Following an eight-year tenure as New York City’s climate tsar, a tumultuous period when the city faced Superstorm Sandy and charged headlong into a legal battle with fossil fuel companies, Daniel Zarrilli is departing his position.
A long-term city employee and ally of Mayor Bill de Blasio, Zarrilli said it was the “right time to move on and hand over the reins” by resigning as New York City’s top climate adviser and moving on to an unspecified role that will also work on the climate crisis.
Zarrilli said a departing hope was that Joe Biden’s administration would kickstart efforts to help New York City stave off the growing menace of sea level rise and fierce storms.
An ambitious, $119bn plan to protect the largest US city from flooding via a series of man-made islands with retractable gates that would erect a six-mile wall to halt surging stormwater was scrapped as an option by the federal government last year after Donald Trump called it “foolish” and advised New Yorkers to get “mops and buckets ready”.
“That longer-term study was canceled but we are seeing more partnership with the federal government again,” Zarrilli said. “We’re hopeful the infrastructure bill will be a major climate bill that will be to the benefit of New York and cities around the world. It’s been a remarkable whiplash; we were fighting off the federal government for four years due to its reckless leadership. We will now see more flood defenses in the city – we are already under way with that.”

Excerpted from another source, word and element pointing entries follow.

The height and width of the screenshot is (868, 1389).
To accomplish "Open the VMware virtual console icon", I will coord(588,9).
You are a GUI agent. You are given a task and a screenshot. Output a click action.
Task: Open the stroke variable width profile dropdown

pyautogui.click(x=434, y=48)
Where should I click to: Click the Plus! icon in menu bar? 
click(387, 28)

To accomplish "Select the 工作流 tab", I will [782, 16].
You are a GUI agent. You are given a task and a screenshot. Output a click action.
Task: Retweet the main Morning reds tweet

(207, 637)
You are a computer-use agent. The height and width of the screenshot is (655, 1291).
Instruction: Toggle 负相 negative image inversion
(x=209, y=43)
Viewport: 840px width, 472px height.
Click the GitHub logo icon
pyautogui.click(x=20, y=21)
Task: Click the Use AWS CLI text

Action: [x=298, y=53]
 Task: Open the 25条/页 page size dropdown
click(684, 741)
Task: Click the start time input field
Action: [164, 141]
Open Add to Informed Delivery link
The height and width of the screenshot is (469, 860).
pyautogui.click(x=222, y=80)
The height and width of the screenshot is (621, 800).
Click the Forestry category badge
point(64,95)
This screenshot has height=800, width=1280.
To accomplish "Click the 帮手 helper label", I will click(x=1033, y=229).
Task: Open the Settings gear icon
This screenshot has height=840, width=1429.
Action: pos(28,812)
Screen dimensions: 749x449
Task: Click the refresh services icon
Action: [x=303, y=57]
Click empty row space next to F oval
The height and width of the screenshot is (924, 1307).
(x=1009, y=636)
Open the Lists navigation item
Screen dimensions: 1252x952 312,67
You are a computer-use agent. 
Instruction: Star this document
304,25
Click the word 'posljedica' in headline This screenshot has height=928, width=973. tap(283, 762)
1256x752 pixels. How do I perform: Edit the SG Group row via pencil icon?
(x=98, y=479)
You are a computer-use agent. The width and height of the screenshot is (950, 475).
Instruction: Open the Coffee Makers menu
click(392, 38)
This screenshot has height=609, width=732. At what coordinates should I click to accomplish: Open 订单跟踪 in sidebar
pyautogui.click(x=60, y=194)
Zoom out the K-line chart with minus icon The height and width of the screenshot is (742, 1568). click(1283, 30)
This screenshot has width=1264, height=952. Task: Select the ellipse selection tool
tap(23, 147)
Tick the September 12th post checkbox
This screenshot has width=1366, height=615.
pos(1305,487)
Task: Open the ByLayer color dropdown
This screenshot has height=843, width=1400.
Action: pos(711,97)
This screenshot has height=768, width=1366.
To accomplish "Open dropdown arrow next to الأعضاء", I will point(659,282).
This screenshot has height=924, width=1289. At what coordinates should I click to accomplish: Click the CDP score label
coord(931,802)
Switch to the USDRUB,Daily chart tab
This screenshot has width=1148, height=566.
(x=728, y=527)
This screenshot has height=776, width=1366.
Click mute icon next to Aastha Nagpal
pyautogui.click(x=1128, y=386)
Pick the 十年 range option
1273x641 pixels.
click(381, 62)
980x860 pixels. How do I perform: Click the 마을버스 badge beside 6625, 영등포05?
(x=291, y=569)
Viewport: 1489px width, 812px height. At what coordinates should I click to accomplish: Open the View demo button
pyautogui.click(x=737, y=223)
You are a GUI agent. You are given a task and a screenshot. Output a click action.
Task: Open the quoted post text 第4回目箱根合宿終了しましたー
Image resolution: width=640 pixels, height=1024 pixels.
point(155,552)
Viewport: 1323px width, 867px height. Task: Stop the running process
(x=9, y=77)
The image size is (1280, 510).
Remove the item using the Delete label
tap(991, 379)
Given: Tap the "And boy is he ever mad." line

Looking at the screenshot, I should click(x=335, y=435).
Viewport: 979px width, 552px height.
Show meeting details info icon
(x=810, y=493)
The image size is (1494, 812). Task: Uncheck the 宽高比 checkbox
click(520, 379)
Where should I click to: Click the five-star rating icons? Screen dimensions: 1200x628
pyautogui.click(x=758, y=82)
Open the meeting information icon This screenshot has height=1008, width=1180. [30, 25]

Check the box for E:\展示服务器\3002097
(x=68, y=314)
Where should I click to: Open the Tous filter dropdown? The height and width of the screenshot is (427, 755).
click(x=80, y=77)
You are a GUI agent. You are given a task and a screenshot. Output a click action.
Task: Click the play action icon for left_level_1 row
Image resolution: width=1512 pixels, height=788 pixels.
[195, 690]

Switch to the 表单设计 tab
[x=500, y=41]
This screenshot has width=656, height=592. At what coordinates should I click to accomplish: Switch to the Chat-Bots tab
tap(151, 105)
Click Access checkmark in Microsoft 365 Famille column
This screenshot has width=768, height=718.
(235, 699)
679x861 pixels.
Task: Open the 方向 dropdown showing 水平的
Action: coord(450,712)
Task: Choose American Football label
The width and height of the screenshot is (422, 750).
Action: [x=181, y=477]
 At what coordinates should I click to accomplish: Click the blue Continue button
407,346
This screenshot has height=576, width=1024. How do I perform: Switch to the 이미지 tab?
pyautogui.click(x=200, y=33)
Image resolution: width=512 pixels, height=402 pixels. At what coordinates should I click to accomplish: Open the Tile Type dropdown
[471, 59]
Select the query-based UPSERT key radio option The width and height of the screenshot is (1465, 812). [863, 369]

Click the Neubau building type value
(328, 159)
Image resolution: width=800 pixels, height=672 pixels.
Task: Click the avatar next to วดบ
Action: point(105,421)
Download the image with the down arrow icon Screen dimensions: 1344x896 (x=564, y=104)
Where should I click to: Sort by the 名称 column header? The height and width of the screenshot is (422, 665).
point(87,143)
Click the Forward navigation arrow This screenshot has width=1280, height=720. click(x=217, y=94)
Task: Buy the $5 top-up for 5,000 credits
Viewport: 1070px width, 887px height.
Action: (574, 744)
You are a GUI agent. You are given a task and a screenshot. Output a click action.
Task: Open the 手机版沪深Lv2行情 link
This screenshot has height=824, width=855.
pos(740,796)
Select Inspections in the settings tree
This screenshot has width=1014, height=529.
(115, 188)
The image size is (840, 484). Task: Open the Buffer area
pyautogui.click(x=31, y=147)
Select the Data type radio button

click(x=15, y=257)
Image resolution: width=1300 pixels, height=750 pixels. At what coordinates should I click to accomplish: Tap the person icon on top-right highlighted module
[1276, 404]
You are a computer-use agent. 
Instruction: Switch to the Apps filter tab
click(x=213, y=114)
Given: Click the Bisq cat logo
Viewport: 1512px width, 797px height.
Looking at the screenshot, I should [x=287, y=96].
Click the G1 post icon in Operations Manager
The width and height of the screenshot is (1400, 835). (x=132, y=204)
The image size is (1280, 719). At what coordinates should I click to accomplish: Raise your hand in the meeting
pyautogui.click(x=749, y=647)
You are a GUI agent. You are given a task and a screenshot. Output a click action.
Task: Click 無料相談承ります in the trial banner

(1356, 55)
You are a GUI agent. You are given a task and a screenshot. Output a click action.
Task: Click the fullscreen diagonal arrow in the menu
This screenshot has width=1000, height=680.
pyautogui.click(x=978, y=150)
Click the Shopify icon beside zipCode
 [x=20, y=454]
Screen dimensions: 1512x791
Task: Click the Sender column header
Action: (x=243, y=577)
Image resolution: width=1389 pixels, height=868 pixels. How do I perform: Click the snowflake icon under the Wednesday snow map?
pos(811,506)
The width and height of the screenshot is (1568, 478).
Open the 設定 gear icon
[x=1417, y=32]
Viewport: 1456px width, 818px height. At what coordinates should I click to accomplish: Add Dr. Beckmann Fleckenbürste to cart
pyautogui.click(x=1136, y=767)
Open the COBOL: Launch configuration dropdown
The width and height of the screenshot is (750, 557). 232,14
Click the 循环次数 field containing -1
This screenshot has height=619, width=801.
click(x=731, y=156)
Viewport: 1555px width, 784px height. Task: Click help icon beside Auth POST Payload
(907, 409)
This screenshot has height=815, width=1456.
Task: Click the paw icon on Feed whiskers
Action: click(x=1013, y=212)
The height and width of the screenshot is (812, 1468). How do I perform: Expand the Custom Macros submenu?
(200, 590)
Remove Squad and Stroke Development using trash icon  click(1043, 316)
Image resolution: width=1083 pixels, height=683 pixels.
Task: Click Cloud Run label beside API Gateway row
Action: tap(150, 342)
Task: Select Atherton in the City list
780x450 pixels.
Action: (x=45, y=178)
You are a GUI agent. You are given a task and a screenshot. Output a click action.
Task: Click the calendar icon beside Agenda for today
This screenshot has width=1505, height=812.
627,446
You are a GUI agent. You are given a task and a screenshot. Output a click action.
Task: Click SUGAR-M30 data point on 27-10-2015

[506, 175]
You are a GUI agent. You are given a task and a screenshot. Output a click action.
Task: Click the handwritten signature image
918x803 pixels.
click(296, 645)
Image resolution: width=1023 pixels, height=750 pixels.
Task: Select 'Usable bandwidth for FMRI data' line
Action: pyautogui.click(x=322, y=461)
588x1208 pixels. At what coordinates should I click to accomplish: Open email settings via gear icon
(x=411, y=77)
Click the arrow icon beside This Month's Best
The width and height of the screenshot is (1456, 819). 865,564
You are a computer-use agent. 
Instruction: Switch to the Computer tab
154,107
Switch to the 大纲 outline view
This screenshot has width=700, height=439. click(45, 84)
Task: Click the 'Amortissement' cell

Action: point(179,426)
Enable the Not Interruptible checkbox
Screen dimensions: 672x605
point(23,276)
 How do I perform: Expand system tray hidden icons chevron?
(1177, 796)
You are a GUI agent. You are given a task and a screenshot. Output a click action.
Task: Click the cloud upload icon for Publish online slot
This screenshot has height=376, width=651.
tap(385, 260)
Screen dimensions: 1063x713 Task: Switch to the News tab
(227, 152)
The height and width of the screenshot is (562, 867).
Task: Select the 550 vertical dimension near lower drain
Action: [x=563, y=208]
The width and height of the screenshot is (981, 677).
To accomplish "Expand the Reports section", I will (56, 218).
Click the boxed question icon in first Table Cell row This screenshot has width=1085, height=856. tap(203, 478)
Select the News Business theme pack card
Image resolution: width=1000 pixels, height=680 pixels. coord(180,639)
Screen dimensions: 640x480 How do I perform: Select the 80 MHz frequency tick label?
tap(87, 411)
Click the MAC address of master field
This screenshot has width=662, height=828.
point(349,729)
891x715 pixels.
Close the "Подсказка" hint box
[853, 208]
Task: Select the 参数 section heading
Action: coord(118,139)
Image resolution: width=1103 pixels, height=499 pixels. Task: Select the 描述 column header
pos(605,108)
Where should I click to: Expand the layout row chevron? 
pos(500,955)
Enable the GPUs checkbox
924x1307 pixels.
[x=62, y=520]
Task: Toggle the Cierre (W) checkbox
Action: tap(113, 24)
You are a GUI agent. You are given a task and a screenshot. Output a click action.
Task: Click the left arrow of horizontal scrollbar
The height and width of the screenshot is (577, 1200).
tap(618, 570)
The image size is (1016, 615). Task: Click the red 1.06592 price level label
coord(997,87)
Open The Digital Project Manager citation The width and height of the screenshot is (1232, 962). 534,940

Zarrilli, an engineer by training who lives on Staten Island, has grappled with a stampede of climate issues since he was appointed by the then mayor Michael Bloomberg in the wake of Sandy, which plunged parts of New York City into darkness and devastated homes in low-lying parts of the city. A long-term strategy to make the city more resilient to the ravages of global heating was drawn up, along with a new effort to confront environmental injustices that see low-income people of color disproportionately suffer from the onset of heatwaves and flooding.